The good news is that there are several ways to save for college, and even small amounts of money can add up over time.
Saving early is critical for your children’s education. By starting to save right after your child is born, you can have enough time to build a substantial fund for their graduation and higher studies. You can also benefit from the power of compounding, which means your money grows faster over time as it earns interest on interest.
Here are simple steps to have a stress-free LOAN LESS Education for your beloved child.
ESTIMATE THE FUTURE COST OF COLLEGE EDUCATION COST:
The first step in planning for
your children’s college education is to find out how much it will cost in the
future and actually the trickiest part.
Make use of the innumerable online resources like College Fees Calculator and do not forget to consider the effect of inflation on the fees. To be even more specific, add the Boarding fees, travel expenses, and tuition fees without fail.
DEVELOP AN EFFECTIVE SAVINGS PLAN:
Now that you know HOW MUCH you need, start a savings and Investment Plan to achieve the Education Expenses Goal. Saving a little bit every month can make a big difference in the long run. The earlier you start saving, the more time you must benefit from the power of compounding. Compounding is when your money earns interest, and then your interest earns interest, and so on. This way, your money grows faster and faster over time.

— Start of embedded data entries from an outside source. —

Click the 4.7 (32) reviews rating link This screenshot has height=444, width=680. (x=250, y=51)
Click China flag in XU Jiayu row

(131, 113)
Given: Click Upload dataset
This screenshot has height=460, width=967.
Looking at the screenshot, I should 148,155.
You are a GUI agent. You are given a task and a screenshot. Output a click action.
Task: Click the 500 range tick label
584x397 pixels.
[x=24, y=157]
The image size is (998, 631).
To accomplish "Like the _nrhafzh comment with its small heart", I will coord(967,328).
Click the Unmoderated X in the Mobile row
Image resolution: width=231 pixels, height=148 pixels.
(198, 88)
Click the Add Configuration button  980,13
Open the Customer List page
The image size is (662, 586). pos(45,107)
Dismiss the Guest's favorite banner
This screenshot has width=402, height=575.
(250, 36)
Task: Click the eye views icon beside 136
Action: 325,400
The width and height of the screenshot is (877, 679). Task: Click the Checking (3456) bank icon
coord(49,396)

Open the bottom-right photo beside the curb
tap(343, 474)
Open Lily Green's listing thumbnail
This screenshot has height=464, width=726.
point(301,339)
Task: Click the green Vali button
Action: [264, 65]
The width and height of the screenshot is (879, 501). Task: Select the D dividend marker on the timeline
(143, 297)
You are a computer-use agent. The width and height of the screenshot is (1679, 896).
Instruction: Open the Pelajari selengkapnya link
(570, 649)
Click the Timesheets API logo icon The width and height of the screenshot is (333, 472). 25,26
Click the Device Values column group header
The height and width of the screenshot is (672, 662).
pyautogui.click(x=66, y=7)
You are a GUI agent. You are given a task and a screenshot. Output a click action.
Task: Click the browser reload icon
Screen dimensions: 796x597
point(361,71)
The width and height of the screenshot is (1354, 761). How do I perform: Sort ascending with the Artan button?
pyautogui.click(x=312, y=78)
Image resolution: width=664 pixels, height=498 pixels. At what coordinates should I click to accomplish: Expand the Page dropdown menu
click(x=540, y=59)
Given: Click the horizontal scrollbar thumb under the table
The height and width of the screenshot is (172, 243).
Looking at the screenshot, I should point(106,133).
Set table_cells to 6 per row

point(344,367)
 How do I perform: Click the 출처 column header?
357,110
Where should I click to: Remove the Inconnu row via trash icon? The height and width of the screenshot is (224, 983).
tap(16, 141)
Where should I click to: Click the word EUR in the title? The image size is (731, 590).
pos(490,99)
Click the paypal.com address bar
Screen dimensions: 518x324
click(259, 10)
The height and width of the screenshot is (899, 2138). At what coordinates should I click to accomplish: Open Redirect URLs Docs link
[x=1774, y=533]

if you save ₹1,000 per month at a 12% annual interest rate, you will have ₹15.6 lakh in 10 years,
₹67.3 lahks in 20 years, and
₹2.9 crore in 30 years.
But if you start saving 10 years later,
you will only have ₹57.3 lakh in 20 years, and
₹1.4 crore in 30 years.
That’s a huge difference and underscores the huge impact of starting early.
INVEST IN THE RIGHT ASSET CLASS:
Navigate the array of savings options tailored to the Indian context, including options like the Public Provident Fund (PPF), Sukanya Samriddhi Yojana (SSY), Equity-Linked Savings Scheme (ELSS) & ULIPs.
Striking a good balance between capital safety and returns is an important consideration for any investor.
It is important to note that every savings option has its own pros and cons. It is important to carefully consider your individual needs and financial goals before choosing a savings option. It is also a good idea to consult with a financial advisor to get personalized advice.
Rebalancing your portfolio
Over time, the performance of different asset classes can vary. This can cause your portfolio to become unbalanced, meaning that it no longer reflects your desired risk tolerance and investment goals. Rebalancing your portfolio involves selling some of your winners and buying more of your losers to bring your portfolio back into line with your desired asset allocation.
Increasing or decreasing your investments
As your financial situation changes and your goals evolve, you may need to increase or decrease your investments. For example, if you get a raise at work, you may decide to increase your contributions to your retirement account. Or, if you are approaching your child's college tuition deadline, you may decide to start decreasing your investments in stocks and moving more of your money into debt funds.
Moving to debt funds as you approach your investment goal.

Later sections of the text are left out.